Auxin responses in mutants of the Arabidopsis CONSTITUTIVE PHOTOMORPHOGENIC9 signalosome.

作者信息

Dohmann Esther Mirjam Natascha, Levesque Mitchell Paul, Isono Erika, Schmid Markus, Schwechheimer Claus

机构信息

Department of Developmental Genetics, Center for Plant Molecular Biology, Tübingen University, 72076 Tuebingen, Germany.

出版信息

Plant Physiol. 2008 Jul;147(3):1369-79. doi: 10.1104/pp.108.121061. Epub 2008 May 8.

Abstract

The CONSTITUTIVE PHOTOMORPHOGENIC9 (COP9) signalosome (CSN) is an evolutionarily conserved multiprotein complex that interacts with cullin-RING type E3 ubiquitin ligases (CRLs). CSN subunit 5 (CSN5), which, when incorporated into CSN, can deconjugate the NEDD8 modification from the cullin subunit of CRLs, is essential for CSN's role in controlling CRL activity. Whether the CSN5 monomer, which is maintained in csn mutants such as csn3 or csn4, has a functional role, remains to be established. We performed a comparative gene expression-profiling experiment with Arabidopsis (Arabidopsis thaliana) csn3, csn4, and csn5 mutants, and we show here that these mutants cannot be distinguished at the transcriptional level. Furthermore, we show that csn3 csn5 mutants are morphologically indistinguishable from csn3 or csn5 mutants. Taken together, these data suggest that the CSN5 monomer does not have a function that leads to transcriptional or morphological changes in the csn mutants.
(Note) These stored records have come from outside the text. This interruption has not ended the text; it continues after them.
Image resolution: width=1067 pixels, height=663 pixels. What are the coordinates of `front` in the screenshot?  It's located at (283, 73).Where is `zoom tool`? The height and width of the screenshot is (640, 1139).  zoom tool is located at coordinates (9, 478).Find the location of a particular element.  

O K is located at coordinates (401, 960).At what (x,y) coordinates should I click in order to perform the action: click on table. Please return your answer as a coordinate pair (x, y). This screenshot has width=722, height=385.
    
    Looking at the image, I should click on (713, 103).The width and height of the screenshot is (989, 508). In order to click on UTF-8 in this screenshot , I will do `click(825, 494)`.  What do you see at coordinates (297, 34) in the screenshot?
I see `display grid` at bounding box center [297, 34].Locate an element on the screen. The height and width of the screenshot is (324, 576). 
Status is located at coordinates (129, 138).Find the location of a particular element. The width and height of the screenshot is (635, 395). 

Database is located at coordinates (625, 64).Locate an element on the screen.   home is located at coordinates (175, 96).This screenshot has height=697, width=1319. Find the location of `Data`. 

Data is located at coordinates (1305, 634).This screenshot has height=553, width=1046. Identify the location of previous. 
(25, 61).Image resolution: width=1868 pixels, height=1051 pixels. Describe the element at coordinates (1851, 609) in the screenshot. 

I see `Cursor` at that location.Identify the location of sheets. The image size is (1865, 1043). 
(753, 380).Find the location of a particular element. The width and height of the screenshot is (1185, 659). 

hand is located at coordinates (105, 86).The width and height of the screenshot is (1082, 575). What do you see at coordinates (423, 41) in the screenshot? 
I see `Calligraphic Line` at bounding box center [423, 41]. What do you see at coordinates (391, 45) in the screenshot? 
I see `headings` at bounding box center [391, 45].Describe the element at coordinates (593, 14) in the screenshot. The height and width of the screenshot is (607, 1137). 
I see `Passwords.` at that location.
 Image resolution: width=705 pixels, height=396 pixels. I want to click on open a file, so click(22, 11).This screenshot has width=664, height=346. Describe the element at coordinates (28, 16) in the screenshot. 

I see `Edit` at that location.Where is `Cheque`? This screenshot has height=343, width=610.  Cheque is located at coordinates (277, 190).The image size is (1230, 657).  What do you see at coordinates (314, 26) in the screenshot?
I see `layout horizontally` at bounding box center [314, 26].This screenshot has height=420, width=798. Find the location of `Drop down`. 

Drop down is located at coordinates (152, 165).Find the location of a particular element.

We further examined auxin responses in csn mutants. Whereas CSN had previously been shown to be required for the auxin response-regulatory E3 complexes, specifically SCF(TIR1), the csn mutant phenotype suggests that CSN is not essential for auxin responses. We present physiological and genetic data that indicate that auxin responses are indeed only partially impaired in csn mutants and that this is not the result of maternally contributed CSN. Finally, we discuss these findings in the context of the current understanding of the role of neddylation and CSN-mediated deneddylation for CRL activity.

摘要

组成型光形态建成9(COP9)信号体(CSN)是一种进化上保守的多蛋白复合体,它与cullin-RING型E3泛素连接酶(CRLs)相互作用。CSN亚基5(CSN5),当整合到CSN中时,能够从CRLs的cullin亚基上去除NEDD8修饰,对于CSN在控制CRL活性方面的作用至关重要。在诸如csn3或csn4等csn突变体中维持的CSN5单体是否具有功能作用,仍有待确定。我们用拟南芥(Arabidopsis thaliana)的csn3、csn4和csn5突变体进行了一项比较基因表达谱实验,并且在此表明这些突变体在转录水平上无法区分。此外,我们表明csn3 csn5突变体在形态上与csn3或csn5突变体无法区分。综合这些数据表明,CSN5单体在csn突变体中不具有导致转录或形态变化的功能。我们进一步检测了csn突变体中的生长素反应。尽管之前已表明CSN是生长素反应调节性E3复合体,特别是SCF(TIR1)所必需的,但csn突变体表型表明CSN对于生长素反应并非必不可少。我们提供了生理和遗传数据,表明生长素反应在csn突变体中确实仅部分受损,并且这不是母本提供的CSN的结果。最后,我们在当前对neddylation和CSN介导的去neddylation对CRL活性作用的理解背景下讨论了这些发现。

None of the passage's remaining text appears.